At Google Cloud Next 25, Cloud has announced Ironwood, its seventh-generation Tensor Processing Unit (TPU), designed to be the company’s most powerful, scalable and energy-efficient custom AI accelerator to date. Notably, Ironwood is the first TPU specifically optimised for inference – the process where a trained model uses its learned knowledge to make predictions or draw conclusions from new, unseen data.
Google says that Ironwood represents an evolution, built to meet the evolving needs of generative AI and the increasing importance of inference in AI applications.

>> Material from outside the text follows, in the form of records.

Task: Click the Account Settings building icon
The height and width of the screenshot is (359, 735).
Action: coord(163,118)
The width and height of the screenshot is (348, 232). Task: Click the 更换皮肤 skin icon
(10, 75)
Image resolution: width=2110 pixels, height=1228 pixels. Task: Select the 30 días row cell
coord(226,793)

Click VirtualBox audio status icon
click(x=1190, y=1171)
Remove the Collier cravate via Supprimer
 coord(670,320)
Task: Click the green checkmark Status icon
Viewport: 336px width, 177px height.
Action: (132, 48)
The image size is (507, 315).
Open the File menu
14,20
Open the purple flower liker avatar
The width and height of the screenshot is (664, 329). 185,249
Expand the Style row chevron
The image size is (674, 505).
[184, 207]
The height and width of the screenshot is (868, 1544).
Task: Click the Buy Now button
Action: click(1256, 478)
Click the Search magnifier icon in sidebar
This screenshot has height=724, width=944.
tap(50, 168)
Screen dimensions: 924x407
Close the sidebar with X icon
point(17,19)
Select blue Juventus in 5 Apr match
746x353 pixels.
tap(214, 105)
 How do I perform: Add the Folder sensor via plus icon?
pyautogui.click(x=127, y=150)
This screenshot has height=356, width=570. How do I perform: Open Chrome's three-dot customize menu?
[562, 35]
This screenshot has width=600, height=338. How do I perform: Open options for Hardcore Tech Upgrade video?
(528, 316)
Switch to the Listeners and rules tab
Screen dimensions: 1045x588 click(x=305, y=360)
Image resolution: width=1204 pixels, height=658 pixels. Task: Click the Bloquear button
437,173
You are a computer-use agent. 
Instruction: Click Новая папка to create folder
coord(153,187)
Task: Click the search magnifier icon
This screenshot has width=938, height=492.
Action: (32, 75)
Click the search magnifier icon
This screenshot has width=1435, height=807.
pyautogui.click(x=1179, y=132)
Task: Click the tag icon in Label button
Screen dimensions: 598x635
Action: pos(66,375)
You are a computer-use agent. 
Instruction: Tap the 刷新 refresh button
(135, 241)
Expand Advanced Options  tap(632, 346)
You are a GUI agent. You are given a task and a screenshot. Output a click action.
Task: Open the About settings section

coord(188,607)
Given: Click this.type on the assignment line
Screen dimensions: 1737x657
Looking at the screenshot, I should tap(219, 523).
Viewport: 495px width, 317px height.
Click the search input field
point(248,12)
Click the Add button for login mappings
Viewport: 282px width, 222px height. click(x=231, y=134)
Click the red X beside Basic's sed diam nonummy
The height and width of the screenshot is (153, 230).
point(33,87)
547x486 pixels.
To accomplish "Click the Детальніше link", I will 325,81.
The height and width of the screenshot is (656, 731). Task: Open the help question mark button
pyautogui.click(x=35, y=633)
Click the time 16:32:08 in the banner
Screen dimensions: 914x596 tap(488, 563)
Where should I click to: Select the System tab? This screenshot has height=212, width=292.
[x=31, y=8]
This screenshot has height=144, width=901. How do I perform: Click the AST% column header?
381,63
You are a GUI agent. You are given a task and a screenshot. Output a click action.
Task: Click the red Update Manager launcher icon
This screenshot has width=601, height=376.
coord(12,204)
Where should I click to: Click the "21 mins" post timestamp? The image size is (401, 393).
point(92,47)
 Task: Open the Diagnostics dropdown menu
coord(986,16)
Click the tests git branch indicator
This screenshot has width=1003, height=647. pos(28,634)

This involves AI agents that retrieve and generate data to deliver collaborative insights and answers, rather than just raw data. Google says that Ironwood is specifically designed to handle the computational and communication demands of the inference era.
Ironwood a key component of Google Cloud's AI Hypercomputer architecture
Google notes that the architecture of Ironwood is built for scale, supporting up to 9,216 liquid-cooled chips interconnected with a high-speed Inter-Chip Interconnect (ICI) network, spanning nearly 10 MW. Ironwood is a key component of Google Cloud's AI Hypercomputer architecture, which optimises hardware and software for AI workloads.
Developers can leverage Google's Pathways software stack to effectively harness the combined processing power of tens of thousands of Ironwood TPUs.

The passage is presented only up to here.